Basta guardare i numeri per capire. Dei quasi mille nuovi positivi calcolati ogni giorno oltre la metà sono nel capoluogo ligure con effetti devastanti. Il 19 ottobre è entrato in crisi il pronto soccorso dell’ospedale cittadino. La stessa Alisa ha ammesso il disastro e ha parlato di «sovraffollamento» causato dai pazienti ordinari ai quali si sono aggiunti, si legge in un comunicato, «i numerosi pazienti Covid-19, molti dei quali provenienti da residenze sociosanitarie».

Sono passati pochi giorni e a fine ottobre è arrivata la denuncia dei sindacati. «All’interno del policlinico San Martino, sulle barelle, ho trovato cento pazienti; all’ospedale Villa Scassi ne hanno segnalati centodieci; al Galliera un’altra settantina. La situazione è drammatica», dice Matteo Cascone, delegato della Uil e portavoce degli infermieri.

I casi covid nelle Rsa

«Abbiamo fatto presente che servivano almeno nuove assunzioni già da prima che arrivasse il Covid-19», dice Alfonso Pittaluga, sindacalista Uil. «La crisi Covid si è scaricata su un sistema fortemente indebolito da anni di mancate assunzioni di personale e di centralizzazione dell’organizzazione in Alisa che non ha fatto altro che bloccare l’attività delle Asl riducendo quantità e qualità dei servizi.
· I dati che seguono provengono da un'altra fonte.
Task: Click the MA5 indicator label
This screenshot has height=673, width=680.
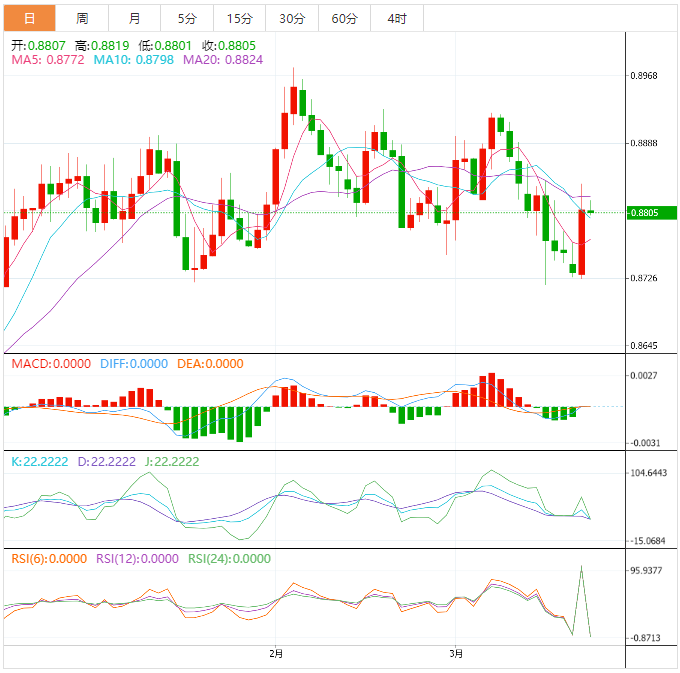Action: pyautogui.click(x=47, y=60)
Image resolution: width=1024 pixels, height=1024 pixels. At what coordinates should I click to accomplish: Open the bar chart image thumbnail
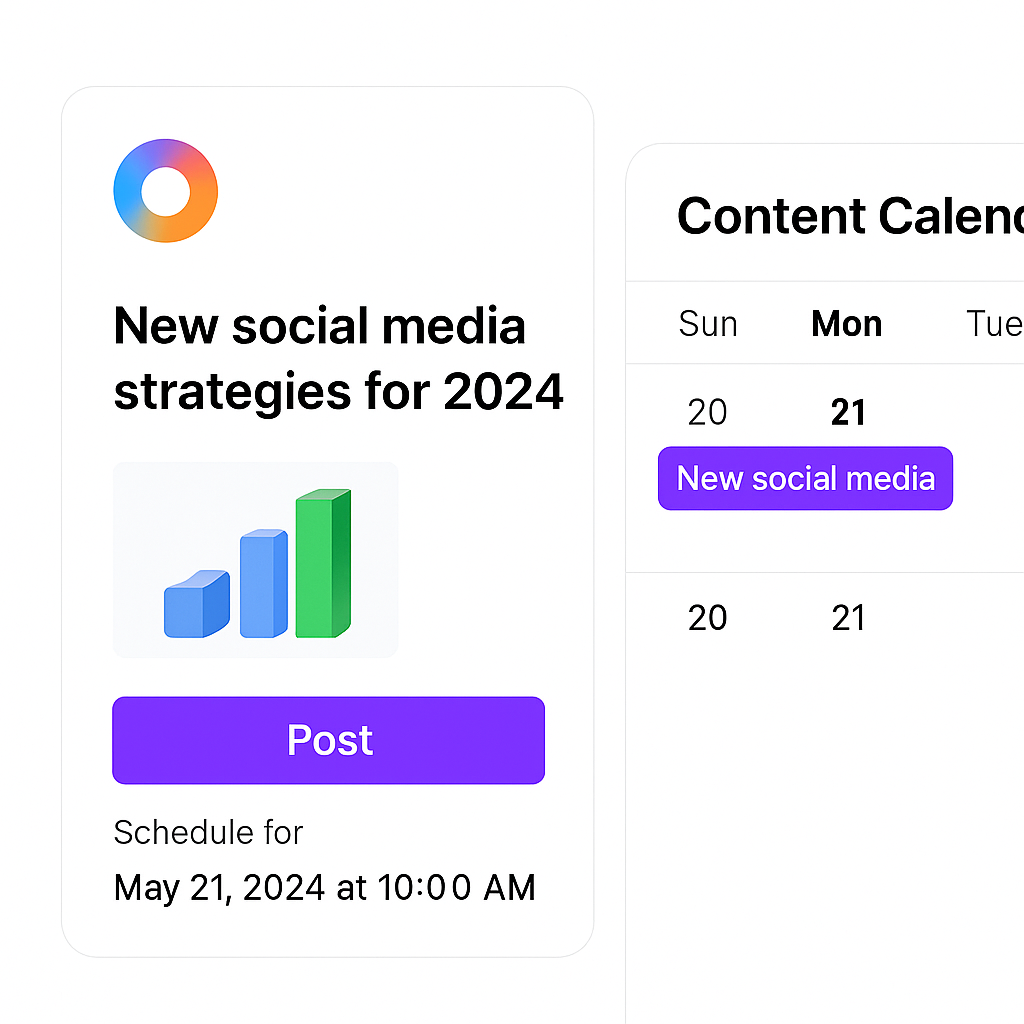(x=255, y=559)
Già prima del Covid mancavano più di mille professionisti sanitari», dice Fulvia Veirana della segreteria Cgil. Da marzo, calcolano i sindacati, sono state assunte 882 unità a tempo determinato, di cui 430 interinali. Non bastano per affrontare questa nuova ondata. «Eppure questa disorganizzazione non dovrebbe esserci proprio qui che abbiamo un commissario», dice Pittaluga.

La regione infatti si è dotata della struttura per coordinare le Asl nel 2016 quando è nata Alisa. A capo della super azienda è stato messo il commissario Walter Locatelli, in quota Lega, ex direttore generale della Asl di Milano, con uno stipendio da circa 150mila euro all’anno. Doveva restare un breve periodo, assicuravano dalla regione all’atto della nomina, ma è ancora lì. L’ultima decisione del commissario ha scatenato la protesta di lavoratori e sigle sindacali.
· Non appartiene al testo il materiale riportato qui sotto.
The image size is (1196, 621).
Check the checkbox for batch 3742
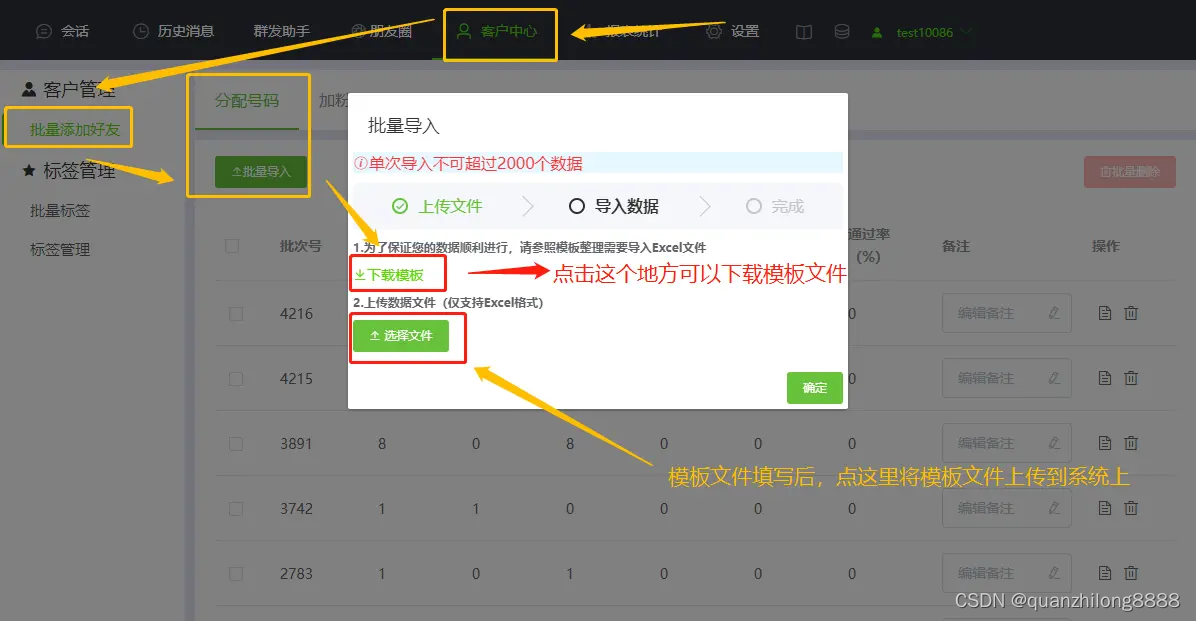tap(236, 508)

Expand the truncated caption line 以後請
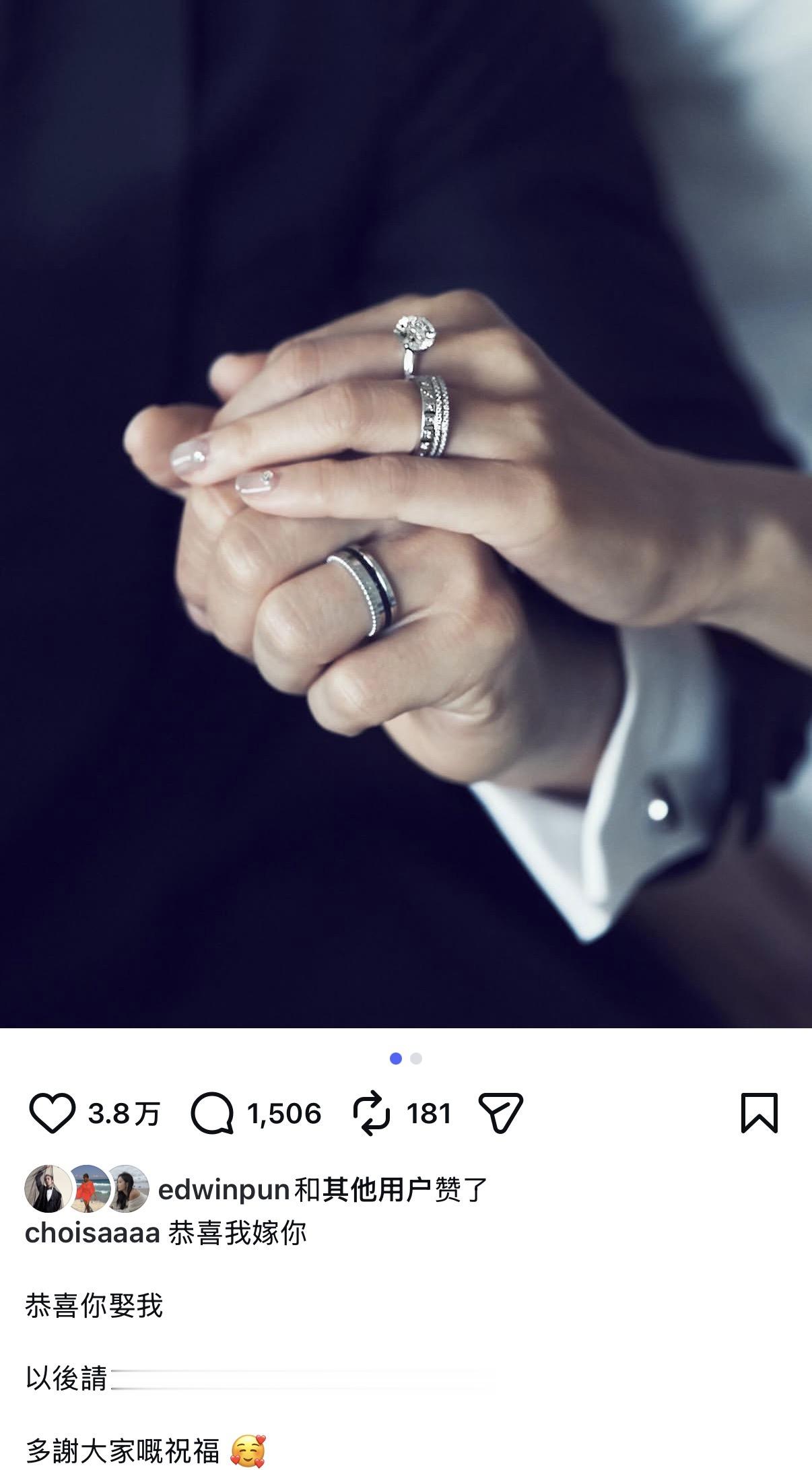(66, 1378)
«In considerazione della situazione emergenziale in corso si è ritenuto opportuno e urgente attivare con immediatezza tutte le misure rivolte a evitare la mancata copertura dei servizi assistenziali. È stato chiesto alle Asl, se necessario, di provvedere a sospendere le ferie», scrive il commissario in una disposizione inviata alle aziende sanitarie locali nei giorni scorsi. Non solo, «appare necessario che il personale deputato all’assistenza non fruisca, nell’attuale periodo di emergenza, dei permessi. È stata inoltre raccomandata la massima scrupolosità nella concessione dei permessi per la legge 104 (che garantisce i giorni per l’assistenza ai parenti disabili ndr)».

La sospensione delle ferie e dei permessi ha scatenato la protesta dei sindacati, ma ferie o no, restano le carenze di personale. Tanto che l’ospedale San Martino ha deciso di fare un bando per assumere 500 infermieri. «Bene, ma quanti risponderanno a quel bando lasciando scoperte le residenze sanitarie assistenziali della sterminata provincia italiana?», ha detto Giovanni Toti. «Era facilmente prevedibile, ma se qualcuno mi porta un medico igienista, rianimatore, pneumologo o anestesista, infermieri di sala operatoria, io li assumo subito. Ho bandi aperti su tutte le specialità mediche, ma non ce ne sono sul mercato e se li troviamo li rubiamo a strutture che hanno più bisogno di noi», ha aggiunto ancora il presidente della Liguria.

E mentre si cerca personale lo stesso presidente Toti, il 30 ottobre, ha annunciato che è stato concluso un piano per spostare 500 pazienti in strutture extraospedaliere. Trasferiranno malati di Covid-19 «a bassa intensità» assistenziale, ovvero in fase di guarigione ma ancora affetti dal virus, in tredici residenze sanitarie per anziani. L’ufficio stampa della regione ci spiega, al telefono, che saranno prese tutte le precauzioni, ma non può comunicare i nominativi delle strutture perché «non vogliamo scatenare il panico nei parenti di chi vi è attualmente ospitato».